Chapitre 4 - Helena
Ma semaine se déroule calmement, les hommes respectent trop Anton, ou suffisamment peur, pour que je ne sois pas harcelée. Son ombre plane toujours sur moi, faisant fuir ceux qui seraient intéressés par mes courbes. Un avantage dont je ne me plains pas, les mecs ne me tentent pas en ce moment.
L'ambiance est légère pour une fois, pas de tensions, pas de plaintes. Les filles servent de façon rapide et efficace, leurs tenues sexy et minimalistes aident aux pourboires.
— Helena ? Tu peux venir en bas, s'il te plait ?
— Oui, j'arrive, je réponds à Meg en pensant que j'ai parlé trop tôt.
Mes pieds douloureux me mènent à l'étage inférieur. Les salons privatifs résonnent de rires et de bruits plus sensuels. La musique y est plus lente et langoureuse. Le champagne est distribué gratuitement et coule à flots dans cette partie des 7 Péchés Capitaux. Meg désigne de la tête un homme débraillé et rougeaud. D'un regard, elle comprend que c'est tout pour elle, mais je la retiens quand elle me frôle en partant. La main sur le poignet, je la force à se rapprocher de moi.
— Idi za Yuriem ili odnim iz yego lyudey *, j'ordonne à son oreille.
— Da. *
Je plaque un sourire artificiel qui fonctionne toujours sur les hommes. Il fonctionne comme à l'habitude, le client éméché tourne son attention vers moi. Ses yeux brillants se focalisent sur ma silhouette, la parcourant de haut en bas et inversement. Ses lèvres se retroussent et il passe sa langue sur le devant de ses dents. Un frisson de dégoût me traverse, je n'ai pas besoin de connaître ses pensées, elles se lisent sur son visage rougeau et porcin.
— Cher monsieur ! je commence en roulant les r. On m'a fait savoir que vous avez un souci avec vos demandes ?
Mon accent russe est plus prononcé, presque caricatural. Je ne sais pas pourquoi les américains fantasment sur notre pays. Ils trouvent dépaysant et exotique notre peuple alors qu'il y un peu plus de trente ans, nous étions considérés comme des communistes pires que Satan. De nos jours, nous reflétons la richesse, le pouvoir et la classe, surtout les femmes. Je joue de mon personnage de princesse de glace, intouchable et un peu perverse pour contenter nos clients.

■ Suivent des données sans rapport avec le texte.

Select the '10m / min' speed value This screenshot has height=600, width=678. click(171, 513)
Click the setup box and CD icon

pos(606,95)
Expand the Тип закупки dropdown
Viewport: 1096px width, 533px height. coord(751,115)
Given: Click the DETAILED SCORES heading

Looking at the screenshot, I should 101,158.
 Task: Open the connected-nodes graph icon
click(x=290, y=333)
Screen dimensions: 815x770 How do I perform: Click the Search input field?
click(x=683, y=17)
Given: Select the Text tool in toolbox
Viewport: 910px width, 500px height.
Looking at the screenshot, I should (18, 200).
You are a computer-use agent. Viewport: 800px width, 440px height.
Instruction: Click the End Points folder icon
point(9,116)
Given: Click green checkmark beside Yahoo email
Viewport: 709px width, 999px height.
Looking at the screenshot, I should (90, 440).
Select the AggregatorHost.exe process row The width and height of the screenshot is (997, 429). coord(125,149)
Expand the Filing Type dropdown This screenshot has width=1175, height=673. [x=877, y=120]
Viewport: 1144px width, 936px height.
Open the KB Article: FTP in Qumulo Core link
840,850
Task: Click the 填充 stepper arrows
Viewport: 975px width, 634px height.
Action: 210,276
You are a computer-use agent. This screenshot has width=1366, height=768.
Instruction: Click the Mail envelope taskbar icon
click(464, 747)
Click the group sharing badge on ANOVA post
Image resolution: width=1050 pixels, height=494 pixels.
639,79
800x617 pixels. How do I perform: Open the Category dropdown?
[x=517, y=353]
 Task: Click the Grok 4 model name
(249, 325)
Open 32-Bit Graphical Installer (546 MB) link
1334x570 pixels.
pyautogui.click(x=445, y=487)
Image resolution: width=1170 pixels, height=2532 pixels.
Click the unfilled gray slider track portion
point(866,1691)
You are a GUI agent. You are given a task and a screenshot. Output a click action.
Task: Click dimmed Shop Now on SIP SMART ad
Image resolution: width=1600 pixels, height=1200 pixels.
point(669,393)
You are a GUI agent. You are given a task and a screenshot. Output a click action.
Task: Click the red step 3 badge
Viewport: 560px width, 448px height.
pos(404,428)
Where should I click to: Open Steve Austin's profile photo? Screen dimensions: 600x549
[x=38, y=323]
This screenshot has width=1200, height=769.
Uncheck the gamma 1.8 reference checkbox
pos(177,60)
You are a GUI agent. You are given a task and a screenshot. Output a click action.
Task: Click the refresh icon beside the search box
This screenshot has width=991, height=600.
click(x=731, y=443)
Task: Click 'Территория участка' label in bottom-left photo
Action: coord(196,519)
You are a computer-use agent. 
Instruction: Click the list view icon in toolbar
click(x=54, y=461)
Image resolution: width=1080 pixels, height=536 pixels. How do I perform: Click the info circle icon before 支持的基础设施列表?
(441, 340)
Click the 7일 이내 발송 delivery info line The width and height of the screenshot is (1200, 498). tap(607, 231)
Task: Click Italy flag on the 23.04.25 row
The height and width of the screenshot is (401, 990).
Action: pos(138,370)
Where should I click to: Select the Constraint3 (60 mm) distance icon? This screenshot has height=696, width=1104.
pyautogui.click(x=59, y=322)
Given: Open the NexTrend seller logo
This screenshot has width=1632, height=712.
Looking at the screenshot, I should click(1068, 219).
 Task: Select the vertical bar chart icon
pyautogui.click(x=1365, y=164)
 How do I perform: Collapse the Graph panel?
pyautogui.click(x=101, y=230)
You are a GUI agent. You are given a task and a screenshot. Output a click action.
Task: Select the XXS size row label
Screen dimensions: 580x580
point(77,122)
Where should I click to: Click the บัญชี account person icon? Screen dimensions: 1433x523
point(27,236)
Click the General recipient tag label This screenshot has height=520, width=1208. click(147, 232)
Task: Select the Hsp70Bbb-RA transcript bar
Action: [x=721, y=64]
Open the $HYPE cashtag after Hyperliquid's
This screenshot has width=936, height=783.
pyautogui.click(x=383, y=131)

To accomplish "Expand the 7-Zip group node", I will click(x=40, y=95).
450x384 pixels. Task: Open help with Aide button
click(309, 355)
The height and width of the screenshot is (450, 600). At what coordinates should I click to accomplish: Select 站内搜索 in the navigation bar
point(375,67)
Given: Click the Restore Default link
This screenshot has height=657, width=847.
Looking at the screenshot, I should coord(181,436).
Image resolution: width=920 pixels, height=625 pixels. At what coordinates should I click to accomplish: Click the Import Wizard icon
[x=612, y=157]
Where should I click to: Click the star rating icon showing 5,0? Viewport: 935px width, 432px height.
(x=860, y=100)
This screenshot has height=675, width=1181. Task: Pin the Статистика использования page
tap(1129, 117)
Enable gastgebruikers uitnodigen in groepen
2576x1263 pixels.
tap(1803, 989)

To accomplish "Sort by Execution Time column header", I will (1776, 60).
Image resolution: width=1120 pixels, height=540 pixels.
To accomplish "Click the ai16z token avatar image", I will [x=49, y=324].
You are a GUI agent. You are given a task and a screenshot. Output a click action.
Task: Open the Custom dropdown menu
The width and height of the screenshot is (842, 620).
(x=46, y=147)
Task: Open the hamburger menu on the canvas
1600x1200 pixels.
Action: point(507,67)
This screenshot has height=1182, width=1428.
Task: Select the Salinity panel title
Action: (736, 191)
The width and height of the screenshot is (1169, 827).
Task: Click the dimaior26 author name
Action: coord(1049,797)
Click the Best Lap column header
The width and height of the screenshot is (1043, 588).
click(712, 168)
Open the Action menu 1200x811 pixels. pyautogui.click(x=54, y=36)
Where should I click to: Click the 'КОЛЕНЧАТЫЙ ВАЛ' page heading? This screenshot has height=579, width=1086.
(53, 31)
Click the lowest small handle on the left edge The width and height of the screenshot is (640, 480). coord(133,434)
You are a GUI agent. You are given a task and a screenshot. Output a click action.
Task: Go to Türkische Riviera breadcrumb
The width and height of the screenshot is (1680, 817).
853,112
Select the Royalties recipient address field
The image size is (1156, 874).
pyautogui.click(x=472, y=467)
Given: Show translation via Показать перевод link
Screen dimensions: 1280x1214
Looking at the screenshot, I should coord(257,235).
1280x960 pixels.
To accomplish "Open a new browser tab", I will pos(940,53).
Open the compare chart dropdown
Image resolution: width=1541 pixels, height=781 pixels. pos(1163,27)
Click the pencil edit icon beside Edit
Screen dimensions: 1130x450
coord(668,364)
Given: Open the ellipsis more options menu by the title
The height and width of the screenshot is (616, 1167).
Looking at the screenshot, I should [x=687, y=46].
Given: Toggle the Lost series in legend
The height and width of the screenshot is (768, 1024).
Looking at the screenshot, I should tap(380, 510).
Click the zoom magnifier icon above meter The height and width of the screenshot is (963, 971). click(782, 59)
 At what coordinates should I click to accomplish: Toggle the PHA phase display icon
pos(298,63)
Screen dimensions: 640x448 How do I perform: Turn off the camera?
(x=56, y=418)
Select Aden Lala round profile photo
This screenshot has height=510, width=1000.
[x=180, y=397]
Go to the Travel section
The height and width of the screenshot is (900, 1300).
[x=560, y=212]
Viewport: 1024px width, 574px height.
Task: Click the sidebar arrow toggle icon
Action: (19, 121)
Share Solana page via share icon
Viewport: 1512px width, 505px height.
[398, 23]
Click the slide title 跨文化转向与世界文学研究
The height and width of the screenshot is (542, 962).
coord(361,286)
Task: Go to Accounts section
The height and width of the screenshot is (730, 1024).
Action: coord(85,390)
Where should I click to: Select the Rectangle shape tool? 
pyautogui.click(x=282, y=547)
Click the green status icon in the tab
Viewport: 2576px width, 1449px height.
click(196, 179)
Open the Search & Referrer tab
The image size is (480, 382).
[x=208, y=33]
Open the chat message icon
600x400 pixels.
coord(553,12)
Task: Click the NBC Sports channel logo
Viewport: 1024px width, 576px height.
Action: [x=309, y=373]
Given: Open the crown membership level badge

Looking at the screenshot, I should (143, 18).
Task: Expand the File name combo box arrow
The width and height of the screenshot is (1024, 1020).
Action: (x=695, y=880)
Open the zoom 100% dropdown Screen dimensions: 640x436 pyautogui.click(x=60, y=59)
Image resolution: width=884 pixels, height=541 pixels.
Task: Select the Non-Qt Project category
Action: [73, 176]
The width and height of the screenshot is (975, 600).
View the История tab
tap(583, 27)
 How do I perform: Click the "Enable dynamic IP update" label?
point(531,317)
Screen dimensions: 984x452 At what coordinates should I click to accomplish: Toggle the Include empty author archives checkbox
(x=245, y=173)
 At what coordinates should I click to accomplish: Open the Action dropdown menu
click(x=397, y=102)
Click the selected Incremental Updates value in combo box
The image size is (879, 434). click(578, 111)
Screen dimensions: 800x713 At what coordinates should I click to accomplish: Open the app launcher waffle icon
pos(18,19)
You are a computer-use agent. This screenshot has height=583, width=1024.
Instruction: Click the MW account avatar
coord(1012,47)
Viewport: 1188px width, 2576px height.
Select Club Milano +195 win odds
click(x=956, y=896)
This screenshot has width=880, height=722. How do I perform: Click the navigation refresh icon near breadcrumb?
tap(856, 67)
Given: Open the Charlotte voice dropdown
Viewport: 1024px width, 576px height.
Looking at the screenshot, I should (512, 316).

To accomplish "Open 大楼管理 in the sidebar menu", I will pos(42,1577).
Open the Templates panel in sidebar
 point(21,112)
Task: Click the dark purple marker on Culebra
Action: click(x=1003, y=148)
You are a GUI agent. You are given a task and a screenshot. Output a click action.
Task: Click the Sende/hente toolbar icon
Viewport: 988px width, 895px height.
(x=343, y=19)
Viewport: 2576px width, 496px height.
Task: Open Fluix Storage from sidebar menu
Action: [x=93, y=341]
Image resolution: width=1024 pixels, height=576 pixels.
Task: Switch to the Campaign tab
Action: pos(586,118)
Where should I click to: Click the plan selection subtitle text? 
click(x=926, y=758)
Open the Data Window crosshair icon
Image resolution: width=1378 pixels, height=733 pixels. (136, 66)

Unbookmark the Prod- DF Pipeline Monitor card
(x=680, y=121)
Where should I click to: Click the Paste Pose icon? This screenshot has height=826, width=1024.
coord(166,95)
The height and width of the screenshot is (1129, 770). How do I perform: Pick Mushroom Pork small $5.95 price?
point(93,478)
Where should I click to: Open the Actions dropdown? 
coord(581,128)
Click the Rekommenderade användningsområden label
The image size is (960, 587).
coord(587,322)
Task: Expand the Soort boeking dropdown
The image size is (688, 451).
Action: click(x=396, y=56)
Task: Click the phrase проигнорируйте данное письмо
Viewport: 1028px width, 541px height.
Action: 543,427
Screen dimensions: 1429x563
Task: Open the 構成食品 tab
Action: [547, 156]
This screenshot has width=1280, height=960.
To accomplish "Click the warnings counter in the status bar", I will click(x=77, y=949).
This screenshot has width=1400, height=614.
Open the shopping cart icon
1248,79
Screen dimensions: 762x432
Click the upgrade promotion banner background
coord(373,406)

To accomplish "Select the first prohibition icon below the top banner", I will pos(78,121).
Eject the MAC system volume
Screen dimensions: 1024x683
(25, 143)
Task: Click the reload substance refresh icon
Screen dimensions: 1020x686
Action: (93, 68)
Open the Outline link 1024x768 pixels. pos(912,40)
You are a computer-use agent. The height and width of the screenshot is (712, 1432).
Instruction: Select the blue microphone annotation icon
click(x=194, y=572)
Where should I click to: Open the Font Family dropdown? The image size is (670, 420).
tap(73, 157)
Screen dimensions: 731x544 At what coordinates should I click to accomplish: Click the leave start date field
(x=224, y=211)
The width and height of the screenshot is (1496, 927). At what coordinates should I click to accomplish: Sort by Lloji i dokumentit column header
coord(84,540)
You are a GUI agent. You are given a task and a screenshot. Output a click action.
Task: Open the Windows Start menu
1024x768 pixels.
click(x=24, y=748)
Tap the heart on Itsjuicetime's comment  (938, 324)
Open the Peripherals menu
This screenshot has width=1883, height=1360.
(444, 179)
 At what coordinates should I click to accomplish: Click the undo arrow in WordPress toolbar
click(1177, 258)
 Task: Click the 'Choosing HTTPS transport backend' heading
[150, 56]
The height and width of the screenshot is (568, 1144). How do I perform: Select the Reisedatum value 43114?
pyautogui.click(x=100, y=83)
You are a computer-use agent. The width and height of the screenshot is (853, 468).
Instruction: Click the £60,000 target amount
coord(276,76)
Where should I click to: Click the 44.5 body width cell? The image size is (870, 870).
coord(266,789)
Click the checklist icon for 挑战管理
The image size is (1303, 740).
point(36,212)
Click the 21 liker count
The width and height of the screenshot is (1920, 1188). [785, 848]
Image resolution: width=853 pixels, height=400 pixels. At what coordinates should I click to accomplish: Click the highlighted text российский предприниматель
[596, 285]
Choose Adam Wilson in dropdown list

— Oui ! C'est un scandale, s'énerve-t-il en postillonnant. J'ai réservé Iris et on me dit qu'elle ne peut pas s'occuper de moi ce soir ! C'est inadmissible ! Vous savez qui je suis ?
— Monsieur, je débute dans une tentative pour l'apaiser. Venez avec moi, je vais vérifier la situation.
— Je vais me plaindre à Monsieur Yourenev ! Ça ne se passera pas comme ça.
Vérifiant d'un coup d'œil son niveau d'accès, je retiens un sourire suffisant. Il n'a qu'un bracelet Argent qui donne accès à la Gourmandise et la Paresse. Donc, il n'est pas aussi riche et puissant qu'il voudrait le paraître. Anton ne perdra pas son temps avec un type pareil.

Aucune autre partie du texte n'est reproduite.